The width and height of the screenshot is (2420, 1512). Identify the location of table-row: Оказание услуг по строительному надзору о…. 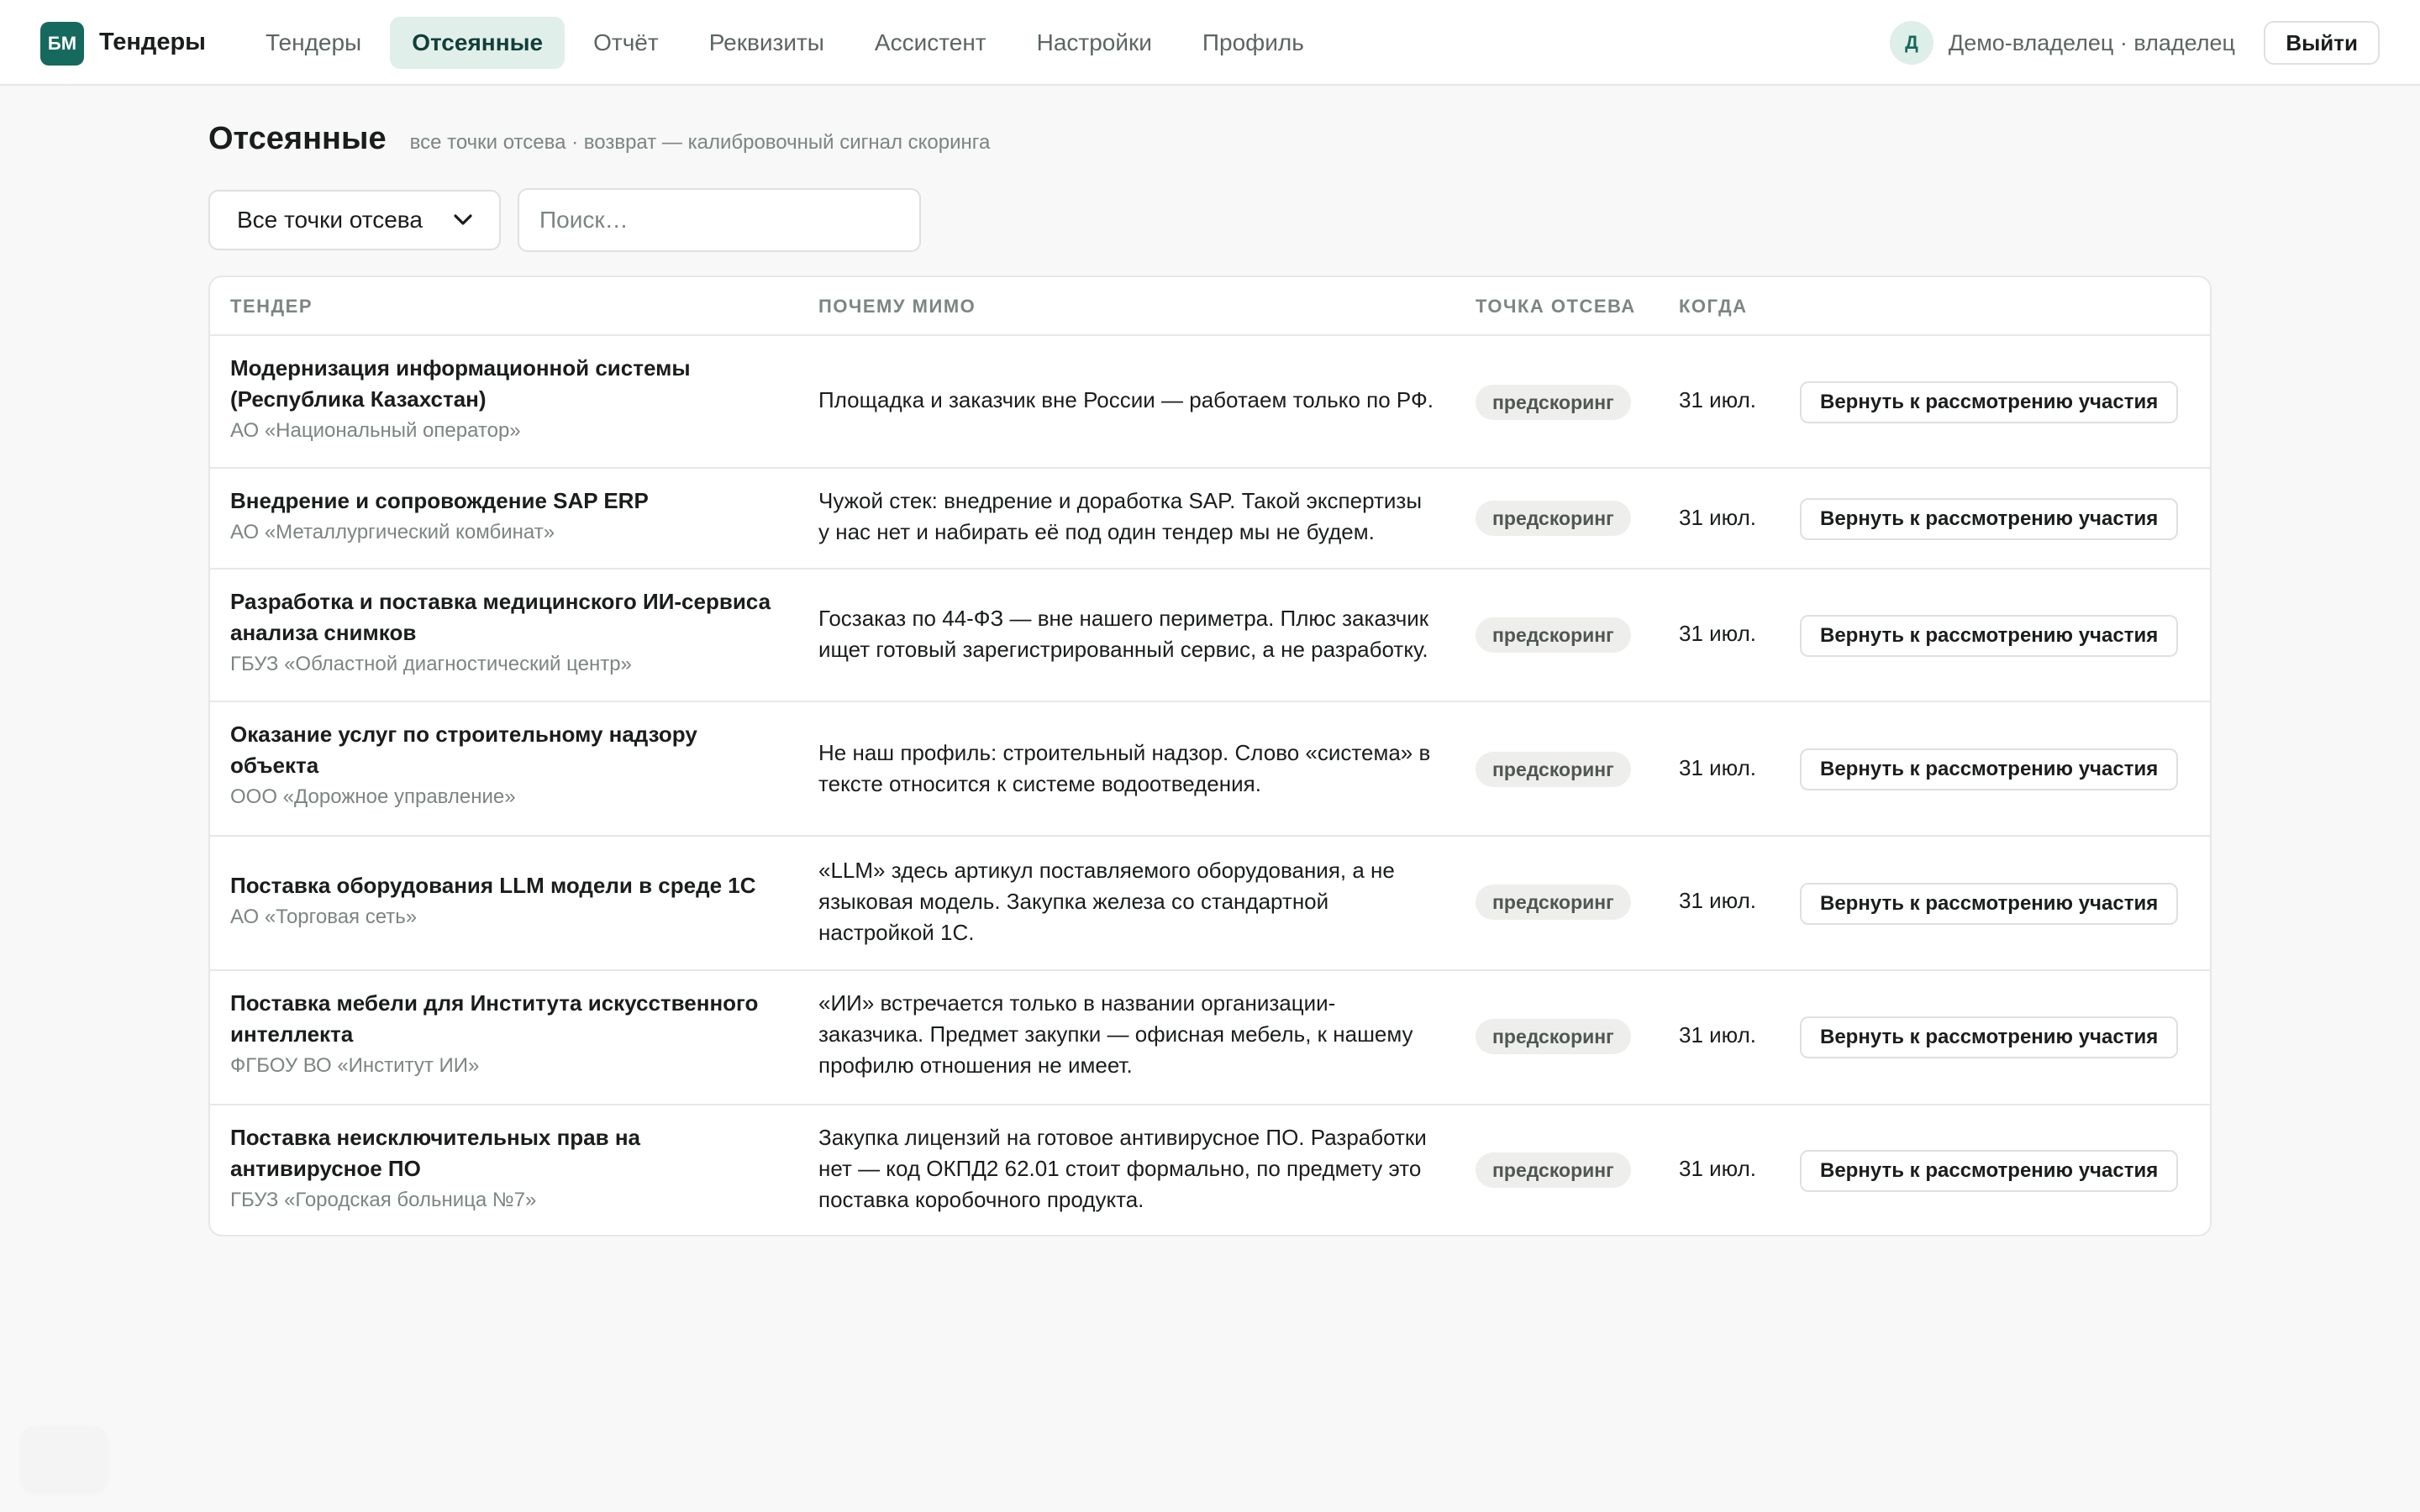
(1210, 770).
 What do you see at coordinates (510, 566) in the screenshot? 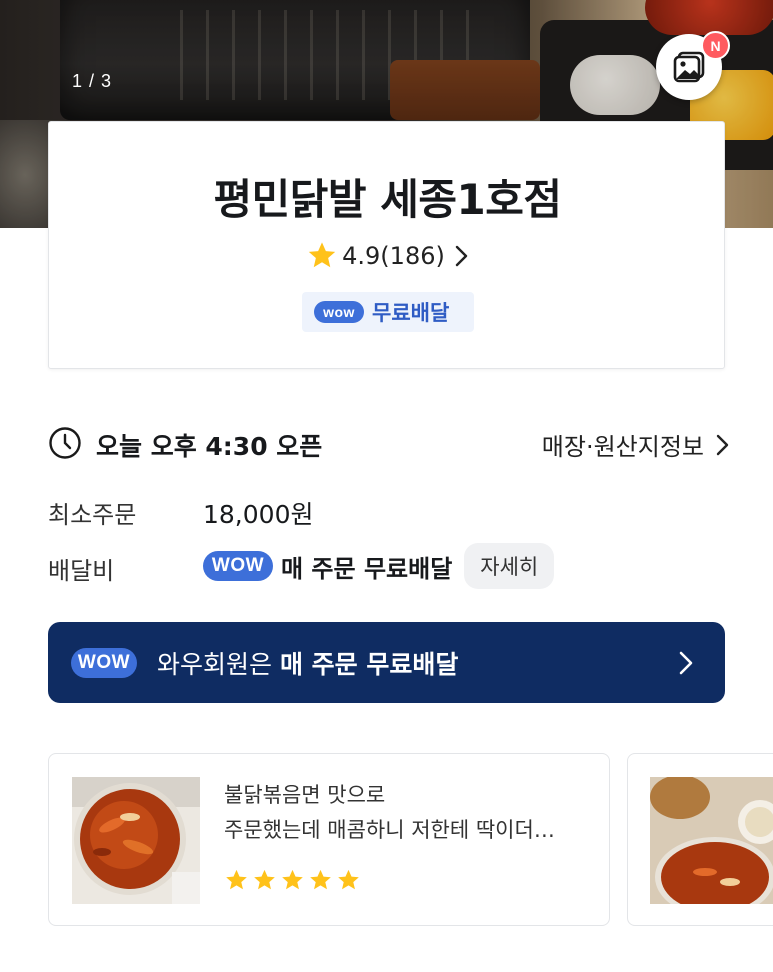
I see `delivery-fee-detail-button: 자세히` at bounding box center [510, 566].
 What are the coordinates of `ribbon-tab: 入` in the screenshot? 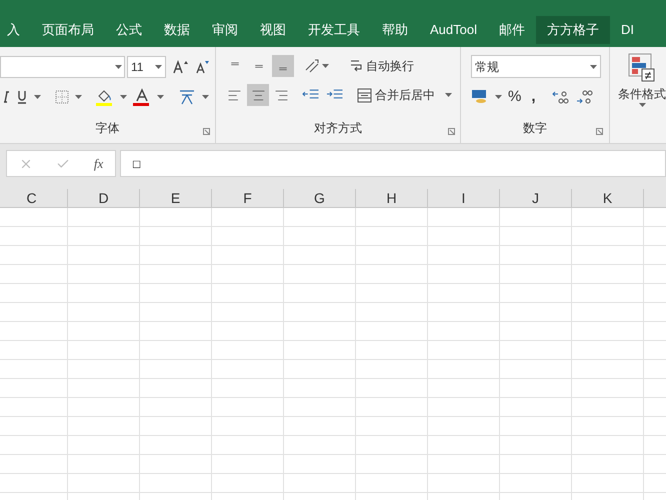 It's located at (16, 30).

Try it:
Copy the lines again, from the first one through the line that contains "center [510, 566].", putting "screen capture" wherever "screenshot" appears and keeping everything else the same. Omit the pictures.

Result for this exercise:
The width and height of the screen capture is (2420, 1512). Identify the location of table-row: Оказание услуг по строительному надзору о…. 
(1210, 770).
 What do you see at coordinates (510, 566) in the screen capture? 
I see `delivery-fee-detail-button: 자세히` at bounding box center [510, 566].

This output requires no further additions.